Vanilla Bean
Master Chef
I'm sorry I didn't respond to this sooner. I'm so sorry, Susan! My prayers are with you right now and your familly! God Bless to you!
Well as my mom stubbornly held onto life this past week (she wanted to get better) the doctors decided it was time to bring out the big guns. She is on steroids. This will dry up her lungs. Although she was exhausted yesterday, she was up and walking today and going to the bathroom by herself. She has been lucid as well--knowing that she is sick and in the hospital. She keeps telling me that she is getting good care and I am spending all day there with her so she won't be scared.
The big guns have their problems--her blood sugar will rise and she will need more coverage and that alone will cause confusion--and so will the steroids. Further, we will have to deal with the nausea that accompanies so much antibiotic and steroids.
But she will have a better chance of surviving now. I imagine it will be good day, bad day, etc. especially until she gets her strength back.

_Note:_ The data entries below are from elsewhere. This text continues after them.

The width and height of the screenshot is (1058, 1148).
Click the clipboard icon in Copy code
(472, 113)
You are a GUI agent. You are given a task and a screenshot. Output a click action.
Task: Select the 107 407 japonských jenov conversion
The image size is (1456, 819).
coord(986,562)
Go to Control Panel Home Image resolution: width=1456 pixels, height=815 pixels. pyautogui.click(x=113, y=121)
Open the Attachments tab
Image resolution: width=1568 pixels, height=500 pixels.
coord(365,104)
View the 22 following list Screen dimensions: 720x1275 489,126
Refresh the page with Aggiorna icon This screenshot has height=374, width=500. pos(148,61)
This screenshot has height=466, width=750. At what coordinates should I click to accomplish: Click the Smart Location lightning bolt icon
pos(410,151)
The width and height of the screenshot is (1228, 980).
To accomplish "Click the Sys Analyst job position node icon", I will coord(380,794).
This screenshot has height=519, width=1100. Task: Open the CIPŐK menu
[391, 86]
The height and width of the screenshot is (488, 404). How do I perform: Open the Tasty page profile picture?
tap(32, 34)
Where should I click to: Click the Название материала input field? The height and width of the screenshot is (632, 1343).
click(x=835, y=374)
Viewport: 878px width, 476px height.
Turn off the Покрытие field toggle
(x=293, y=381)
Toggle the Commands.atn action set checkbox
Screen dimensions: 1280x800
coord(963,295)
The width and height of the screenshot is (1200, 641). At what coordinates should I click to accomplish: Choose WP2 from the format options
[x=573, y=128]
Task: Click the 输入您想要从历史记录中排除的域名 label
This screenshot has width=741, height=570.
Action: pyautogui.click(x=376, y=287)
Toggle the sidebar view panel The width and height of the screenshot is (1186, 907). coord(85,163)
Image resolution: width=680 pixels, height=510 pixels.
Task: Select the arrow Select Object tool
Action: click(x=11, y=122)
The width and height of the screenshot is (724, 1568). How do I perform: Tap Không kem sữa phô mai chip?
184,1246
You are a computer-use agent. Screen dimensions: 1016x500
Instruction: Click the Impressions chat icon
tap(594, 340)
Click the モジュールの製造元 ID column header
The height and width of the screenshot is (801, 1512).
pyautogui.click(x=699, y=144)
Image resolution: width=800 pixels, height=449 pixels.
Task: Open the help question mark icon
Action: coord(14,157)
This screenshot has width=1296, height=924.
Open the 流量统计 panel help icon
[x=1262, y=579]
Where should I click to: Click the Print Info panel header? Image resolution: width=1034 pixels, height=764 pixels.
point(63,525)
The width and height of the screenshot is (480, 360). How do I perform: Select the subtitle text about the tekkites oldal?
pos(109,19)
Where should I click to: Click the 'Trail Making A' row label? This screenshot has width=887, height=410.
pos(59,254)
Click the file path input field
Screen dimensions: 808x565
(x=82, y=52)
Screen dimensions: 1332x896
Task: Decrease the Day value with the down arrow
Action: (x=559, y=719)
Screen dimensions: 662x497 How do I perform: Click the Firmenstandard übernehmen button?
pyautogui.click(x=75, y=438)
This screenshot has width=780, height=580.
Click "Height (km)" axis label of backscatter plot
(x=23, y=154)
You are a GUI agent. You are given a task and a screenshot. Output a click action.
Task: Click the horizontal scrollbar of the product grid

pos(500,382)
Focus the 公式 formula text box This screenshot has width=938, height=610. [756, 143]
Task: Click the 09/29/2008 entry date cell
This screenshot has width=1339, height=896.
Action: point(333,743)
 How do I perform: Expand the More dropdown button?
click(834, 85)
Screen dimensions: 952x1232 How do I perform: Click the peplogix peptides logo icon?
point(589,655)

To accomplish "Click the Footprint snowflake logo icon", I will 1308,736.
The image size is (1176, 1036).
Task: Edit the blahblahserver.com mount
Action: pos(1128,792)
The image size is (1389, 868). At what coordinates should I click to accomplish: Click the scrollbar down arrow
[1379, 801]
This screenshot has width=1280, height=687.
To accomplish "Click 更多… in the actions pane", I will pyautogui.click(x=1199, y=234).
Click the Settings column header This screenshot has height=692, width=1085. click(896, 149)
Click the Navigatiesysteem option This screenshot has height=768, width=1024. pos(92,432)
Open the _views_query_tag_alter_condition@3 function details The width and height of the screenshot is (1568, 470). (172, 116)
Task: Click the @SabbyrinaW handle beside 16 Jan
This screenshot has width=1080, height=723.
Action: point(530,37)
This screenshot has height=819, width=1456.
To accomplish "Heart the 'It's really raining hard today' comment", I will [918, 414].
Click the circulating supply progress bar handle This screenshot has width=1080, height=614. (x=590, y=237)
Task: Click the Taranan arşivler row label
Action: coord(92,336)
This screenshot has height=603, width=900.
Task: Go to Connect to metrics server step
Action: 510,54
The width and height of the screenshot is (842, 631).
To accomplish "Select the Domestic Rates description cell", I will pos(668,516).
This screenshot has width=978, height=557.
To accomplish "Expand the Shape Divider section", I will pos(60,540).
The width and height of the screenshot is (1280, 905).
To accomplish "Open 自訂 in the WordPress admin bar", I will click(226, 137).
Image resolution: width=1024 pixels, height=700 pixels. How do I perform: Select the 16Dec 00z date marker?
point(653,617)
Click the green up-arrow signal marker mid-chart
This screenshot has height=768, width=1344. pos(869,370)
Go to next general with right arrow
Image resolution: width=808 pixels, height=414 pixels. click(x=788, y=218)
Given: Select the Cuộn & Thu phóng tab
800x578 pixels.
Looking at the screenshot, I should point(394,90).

June, the hard part of letting go is that she didn't want to be a vegetable and she isn't one, yet. She may get confused but she knows me and her friends and enjoys a quality of life. If she were totally confused and did not know me, it would be a much easier choice. I am just struggling with trying to follow her advance directives--that is why she has them. I never wanted to be in the position of having to choose. I wanted her to tell me and then, do what she said.
Oh yeah, you're right about the steriods, Susan. When my mom had a hemothorax in December, one of the things they treated her with was high-dose steriods. It made her blood sugar skyrocket and she was getting insulin many times a day (and she's not diabetic.) But the worst part by far was the mental side effects. She became paranoid and fearful and irrational and even angry at times. I had to stay with her day and night because she was terrified that something would happen if I left. But she has 8 cats and 2 dogs that had to be cared for!
My family came immediately when she had a cardiac arrest and they stayed for almost 2 weeks, mainly to take care of her pets. I didn't leave the hospital at all for 8 days because she was so frantic if I even mentioned it. After that, I left for a couple of hours each afternoon because I had to see my little boy. There was always someone there with her, but she was still freaked out until I returned.
The worst part was the night before she got released. My family had gone home that day and I had to leave to feed and let her dogs out. It was time to leave (it was 10 pm) and I wouldn't be back until morning because there was an ice storm that night and I was worried about driving in it. (I wouldn't have left at all except for the animals.) Apparently she became frantic in the night and was convinced that she was bleeding into her lungs again. She actually made the nurse wake a doctor up in the middle of the night and give her a chest xray at 3 in the morning! (That may have been one of the reasons they finally agreed to release her the next morning.)
Anyway, this is a long story but the gist of it is, high-dose steroids can really cause bizarre thoughts and behaviors. It took a week longer after she came home for those panic attacks to begin subsiding. So if your mom really appears to go totally "off her rocker", it may not be permanent or a progression of her dementia.
June, the hard part of letting go is that she didn't want to be a vegetable and she isn't one, yet. She may get confused but she knows me and her friends and enjoys a quality of life. If she were totally confused and did not know me, it would be a much easier choice. I am just struggling with trying to follow her advance directives--that is why she has them. I never wanted to be in the position of having to choose. I wanted her to tell me and then, do what she said.